Loi 66.23 : l’ABAM maintient la suspension des services et réclame l’abrogation du texte

Loi 66.23 : l’ABAM maintient la suspension des services et réclame l’abrogation du texte

L’Association des barreaux du Maroc (ABAM) a annoncé, vendredi 28 août, la poursuite de l’arrêt global des services professionnels des avocats et l’extension de ses formes de contestation contre la loi 66.23 régissant la profession. Cette décision, prise lors d’une réunion du Conseil de l’Association tenue jeudi à Rabat, confirme le maintien de la mobilisation, malgré l’entrée en vigueur du nouveau cadre légal.

Dans un communiqué publié à l’issue de cette réunion, l’ABAM réclame explicitement l’abrogation de la loi. Elle estime que l’adoption du texte ne met pas fin au conflit, car plusieurs dispositions suscitent des réserves, notamment celles qui élargissent les prérogatives de l’autorité gouvernementale chargée de la Justice et du ministère public dans l’exercice de la profession.
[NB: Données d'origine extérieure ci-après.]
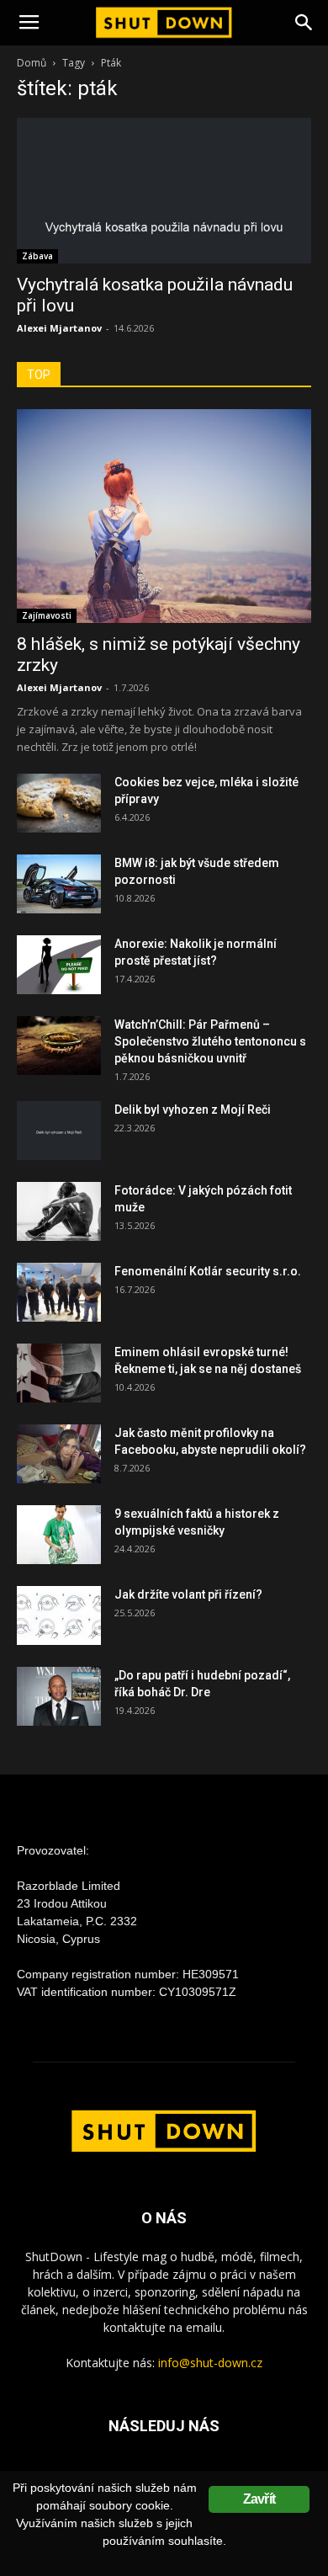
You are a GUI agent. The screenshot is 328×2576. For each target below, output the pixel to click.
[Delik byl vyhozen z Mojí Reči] (59, 1130)
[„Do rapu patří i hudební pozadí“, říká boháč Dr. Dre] (59, 1696)
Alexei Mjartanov (59, 328)
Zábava (37, 256)
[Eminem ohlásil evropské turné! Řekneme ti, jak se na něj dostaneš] (59, 1373)
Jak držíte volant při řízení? (188, 1594)
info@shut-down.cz (210, 2363)
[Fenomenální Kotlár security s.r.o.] (59, 1292)
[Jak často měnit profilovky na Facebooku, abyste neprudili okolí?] (59, 1453)
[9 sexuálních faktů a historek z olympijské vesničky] (59, 1534)
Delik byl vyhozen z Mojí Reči (192, 1109)
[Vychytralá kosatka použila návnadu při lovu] (164, 190)
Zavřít (259, 2499)
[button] (304, 22)
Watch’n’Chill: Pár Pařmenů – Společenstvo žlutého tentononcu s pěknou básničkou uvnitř (210, 1041)
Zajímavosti (46, 615)
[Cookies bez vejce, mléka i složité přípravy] (59, 803)
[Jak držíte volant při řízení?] (59, 1615)
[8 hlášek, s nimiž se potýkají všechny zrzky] (164, 516)
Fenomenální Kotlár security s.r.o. (207, 1271)
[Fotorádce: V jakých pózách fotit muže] (59, 1211)
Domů (31, 63)
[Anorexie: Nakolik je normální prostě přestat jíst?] (59, 964)
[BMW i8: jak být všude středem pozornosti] (59, 883)
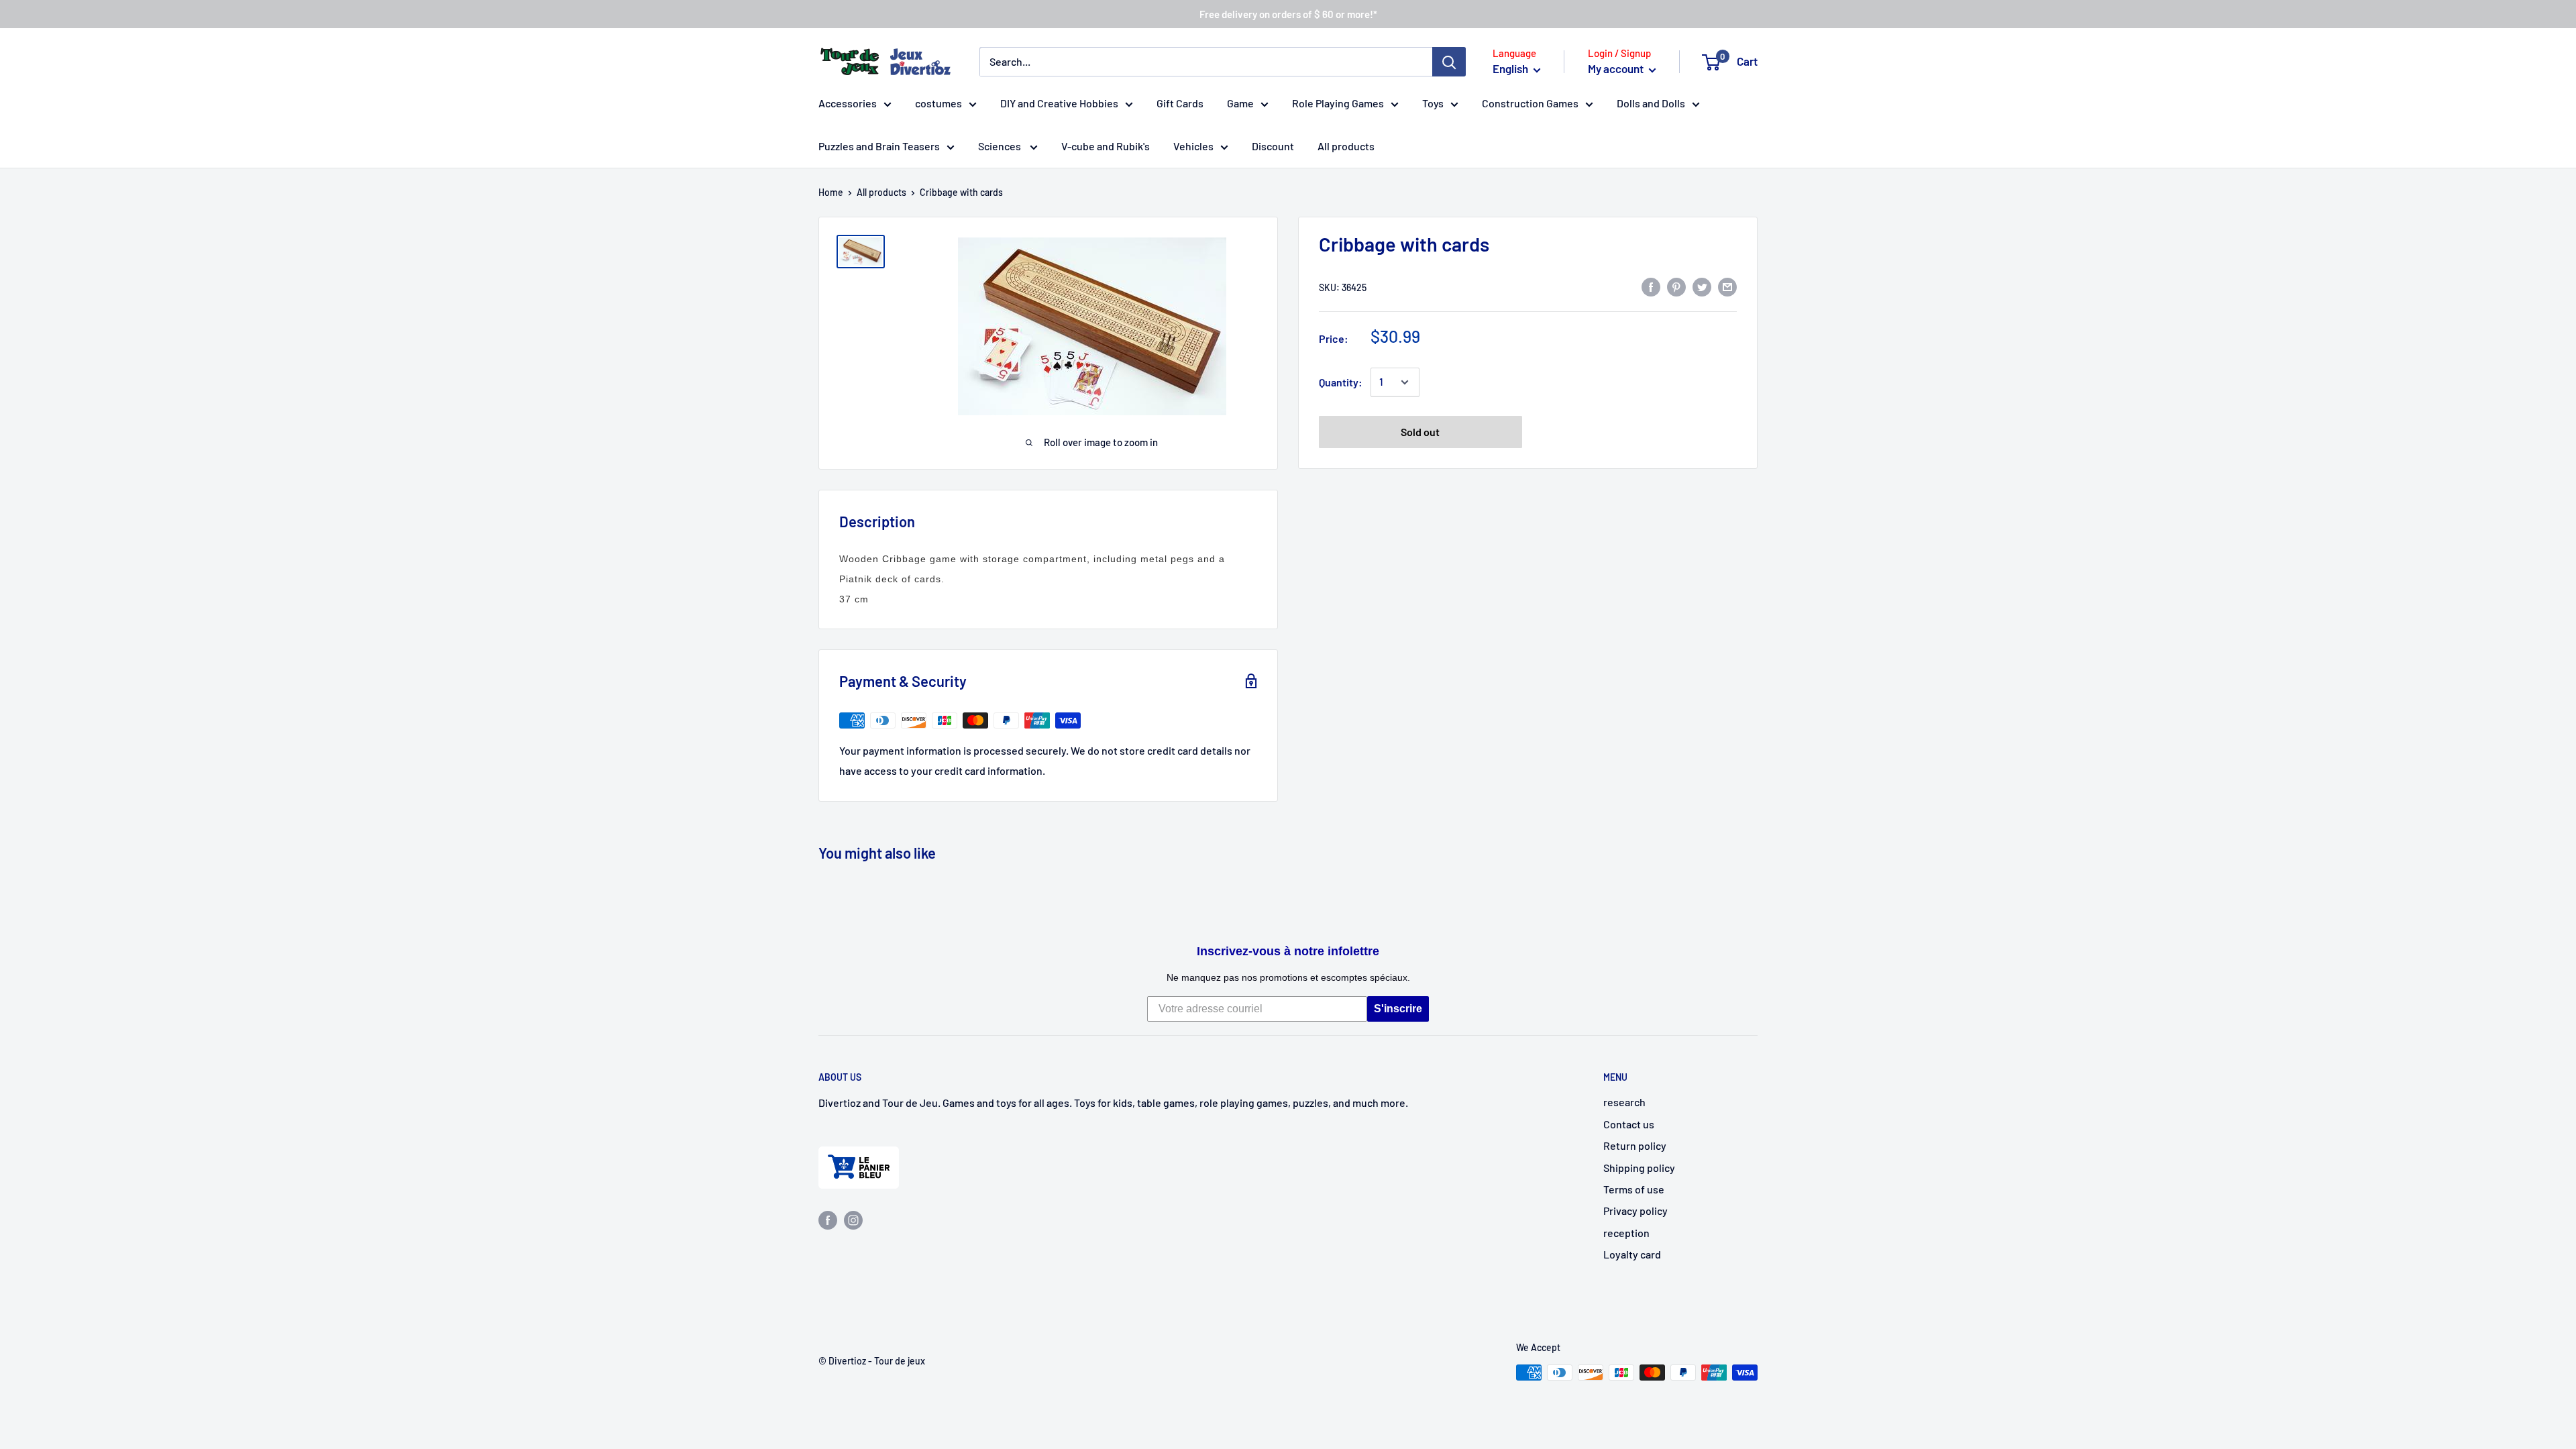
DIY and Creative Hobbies (1059, 103)
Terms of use (1633, 1189)
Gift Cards (1180, 103)
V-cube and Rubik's (1105, 146)
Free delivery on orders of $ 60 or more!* (1288, 14)
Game (1240, 103)
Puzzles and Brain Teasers (879, 146)
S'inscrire (1398, 1008)
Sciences (1000, 146)
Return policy (1634, 1145)
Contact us (1628, 1124)
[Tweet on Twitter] (1702, 286)
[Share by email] (1727, 286)
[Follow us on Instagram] (853, 1219)
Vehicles (1193, 146)
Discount (1273, 146)
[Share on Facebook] (1651, 286)
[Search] (1449, 61)
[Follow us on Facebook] (827, 1219)
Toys (1433, 103)
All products (1346, 146)
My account (1617, 68)
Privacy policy (1635, 1210)
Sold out (1420, 431)
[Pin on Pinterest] (1676, 286)
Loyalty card (1632, 1254)
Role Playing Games (1338, 103)
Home (830, 192)
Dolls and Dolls (1651, 103)
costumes (938, 103)
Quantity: (1340, 382)
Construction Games (1530, 103)
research (1624, 1101)
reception (1626, 1232)
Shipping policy (1639, 1167)
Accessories (847, 103)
Une contestation qui dépasse le cadre législatif

L’Association considère que la nouvelle loi risque de faire passer la profession d’une logique d’autorégulation à une logique de tutelle. Elle affirme également que le texte ne reflète pas l’ensemble des accords conclus lors du dialogue institutionnel mené avec les représentants de la profession. Dans son communiqué, l’ABAM pose la question de la légitimité d’une réforme d’une profession judiciaire sans l’adhésion de ses représentants élus.

Au-delà du contenu de la loi, l’ABAM s’interroge sur les circonstances de sa saisine de la Cour constitutionnelle. Le 11 août, la Cour avait déclaré ne pas pouvoir examiner le fond de la saisine en raison d’un problème affectant les documents transmis. L’Association demande l’ouverture d’un débat institutionnel sur ce point et réclame que les responsabilités soient établies.

Selon elle, cet épisode touche à la régularité des procédures constitutionnelles et à l’effectivité du contrôle de constitutionnalité des lois, un enjeu qui dépasse le simple désaccord sur la loi 66.23.

Une mobilisation non corporatiste

L’ABAM insiste sur le caractère non corporatiste de son mouvement. Elle précise que la mobilisation ne vise pas la défense d’avantages professionnels, mais la protection de la mission de défense, l’égalité devant la justice et les garanties du procès équitable. Cette position vise à élargir le soutien à la contestation au-delà du seul corps des avocats.

Dans l’attente de la suite, l’Association a fixé au 10 septembre une nouvelle échéance pour évaluer la situation et définir les prochaines étapes de la mobilisation. Cette date pourrait être déterminante pour l’évolution du mouvement, alors que la profession reste divisée sur l’attitude à adopter face à la nouvelle loi.